ブラッシングやシャンプーをする際にペットの体を確認し、ノミやダニが潜んでいないか見てみましょう。
マダニの場合、吸血によって体が膨らむため目視で確認できます。
ノミがいるのかを確認する際は、ノミやノミの糞がついていないかチェックするのが基本です。
ペットの皮膚についた黒い粒を水に濡らしたティッシの上に置き、赤く滲んだ場合はノミの糞と考えられます。
また、体をかくことが多くなっていないか、脱毛や発疹は見られないかといった犬の仕草や症状を確認することも大切です。
室内の清掃はこまめに行う
ダニやノミが室内に入り込んだ場合、家具や絨毯の下、床に置いた洋服などに潜伏し、繁殖する可能性があります。
そのため、こまめに室内を掃除し、衣類の洗濯を行うようにしましょう。
清潔な状態を保つようにすれば、ダニやノミが室内で増える恐れは少なくなります。

与えられた情報>
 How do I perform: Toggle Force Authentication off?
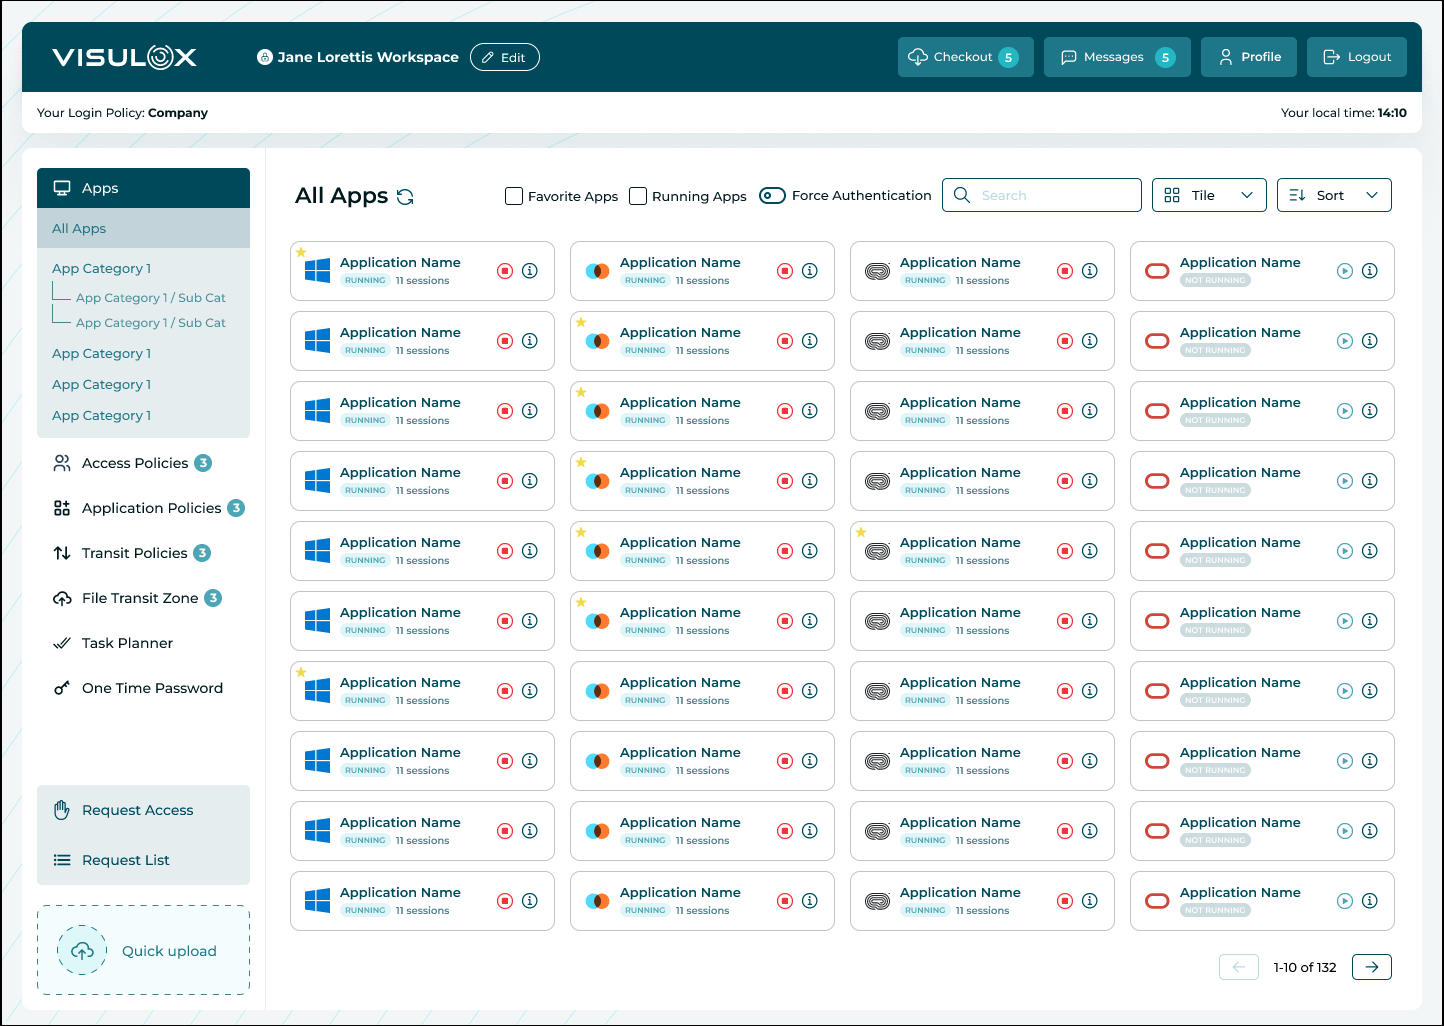tap(772, 195)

課題の詳細> 本文のうち、「マダニの場合、吸血によって体が膨らむため目視で確認できます。」で始まり「そのため、こまめに室内を掃除し、衣類の洗濯を行うようにしましょう。」で終わる部分を、一字も変えずに打ち直してください。 資料は本文とは関係がない。

解答欄>
マダニの場合、吸血によって体が膨らむため目視で確認できます。
ノミがいるのかを確認する際は、ノミやノミの糞がついていないかチェックするのが基本です。
ペットの皮膚についた黒い粒を水に濡らしたティッシの上に置き、赤く滲んだ場合はノミの糞と考えられます。
また、体をかくことが多くなっていないか、脱毛や発疹は見られないかといった犬の仕草や症状を確認することも大切です。
室内の清掃はこまめに行う
ダニやノミが室内に入り込んだ場合、家具や絨毯の下、床に置いた洋服などに潜伏し、繁殖する可能性があります。
そのため、こまめに室内を掃除し、衣類の洗濯を行うようにしましょう。